I know they have a mixed reputation, but I’ve had great experiences with my Ultra (3+ years in my Mobius) and my High Endurance (<1 year in my A119 and WR1). Both cards have worked flawlessly for me.
https://www.anandtech.com/show/1188...nd-automotive-extreme-temps-upped-reliability
By now, we all know that SandDisk Ultra memory cards should be avoided for use in dash cams because they have an alleged history of premature failure where they suddenly get locked into read-only mode. I've owned three of them I first purchased around the time I became interested in dash cams just over seven years ago. They were in hard service for several years without any problems while being used in a variety of dash cams. Eventually, one of them did fail on me but it had already been in use for four years or more so I didn't feel like it owed me anything. It may have died of old age rather than a read/write glitch. I came away not being able to tell.
Eventually, I took the other two out of service because I didn't want any unpleasant surprises if I really needed the footage but I would use them occasionally for non-mission critical projects. Then starting around 15 months ago when I began doing beta firmware testing on the Mobius 2 cameras I began using them again full time because a failure wouldn't be a disaster in a test cam and I don't like having expensive memory cards sitting around going to waste. (These cards were WAY more expensive 7 years ago when I bought them than they are now.)
Over the last 15 months these very old SanDisk Ultra cards got quite a lot of use, probably at least 2500 hours or more in all kinds of hot and cold temperature extremes and countless file overwrites. They've performed amazing well for seven year old cards that have a reputation for premature failure. Then about two weeks ago, one of them just died. Like dead as a door-nail type dead. I was unable to even mount it on a computer to even run some tests on it. The best I can tell is that it died of old age after thousands of hours of excellent service. The other Ultra card is still going! Like the first one that died, these cards owe me nothing after seven years of use.

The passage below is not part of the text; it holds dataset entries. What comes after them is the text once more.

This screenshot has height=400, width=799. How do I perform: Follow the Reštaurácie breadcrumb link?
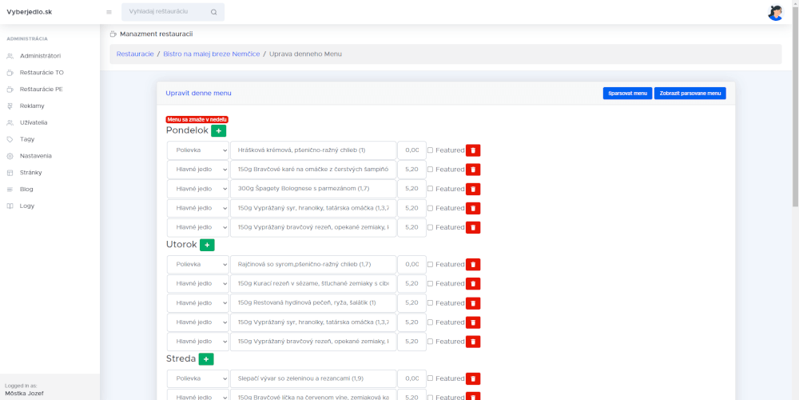135,54
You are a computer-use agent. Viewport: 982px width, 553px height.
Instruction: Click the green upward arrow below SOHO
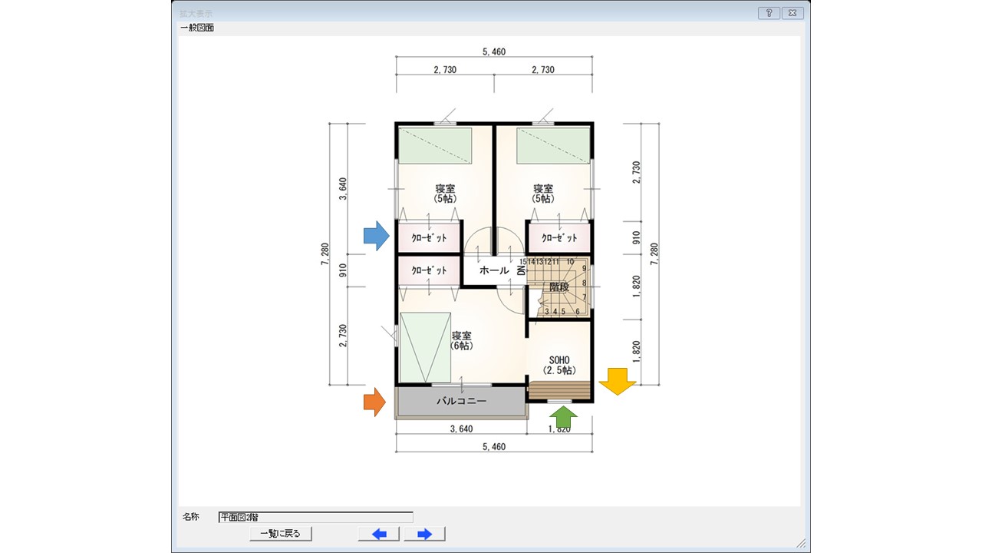(565, 417)
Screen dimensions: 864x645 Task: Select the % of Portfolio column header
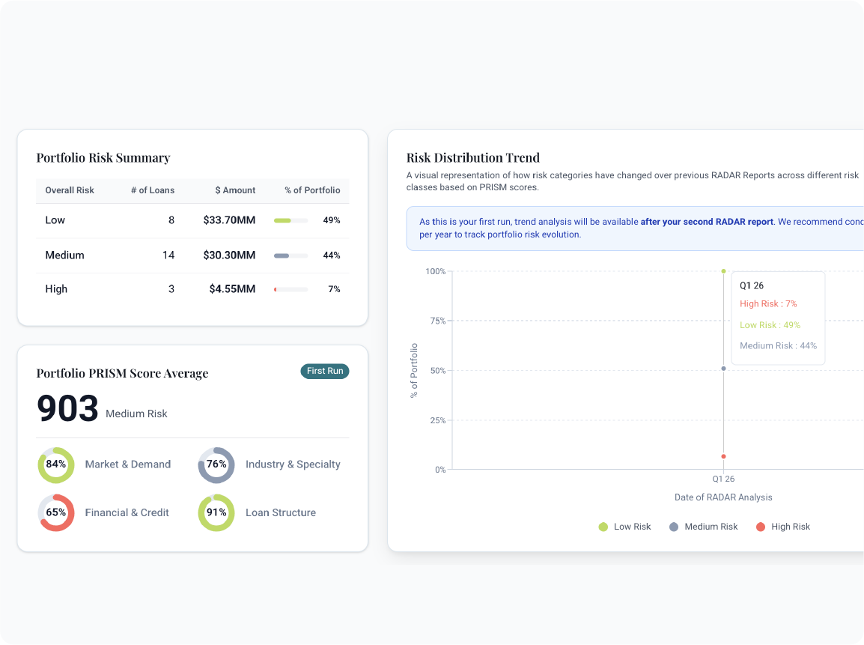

I run four cameras regularly in my vehicle and a fifth for testing and I've never used anything but regular 'ole standard class 10 cards from Transcend, Samsung and Kingston and they've performed beautifully after thousands and thousands of hours of use in a challenging environment. While I think it is great to see memory card technology moving forward in performance and durability, I think that the idea that "standard" cards are problematic in dash cams is somewhat of a myth. Sure there are failures from time to time but after seven years now using "standard" cards in about two dozen different cameras I'm OK with them. I have to question the substantial extra expense of certain of these newer cards when you can just pop in a new standard card when you need one. (I always travel with spares.) I think to a certain degree, that the whole "endurance" phenomenon with memory cards and the rush to adopt them here on DCT involves a certain degree of marketing psychology, at least as much as any alleged durability gains in terms of the money spent. YMMV. One considerations is that it may depend on what camera you are using these new specialized cards in as I understand that the new dual channel cameras can put additional stress on memory cards since they are essentially performing double duty.
Anyway, I was struck by
@M Basta's comment regarding his similar positive experience with a SanDisk Ultra card. Usually we only hear complaints about the ones that went bad, so it prompted me to post about my experience.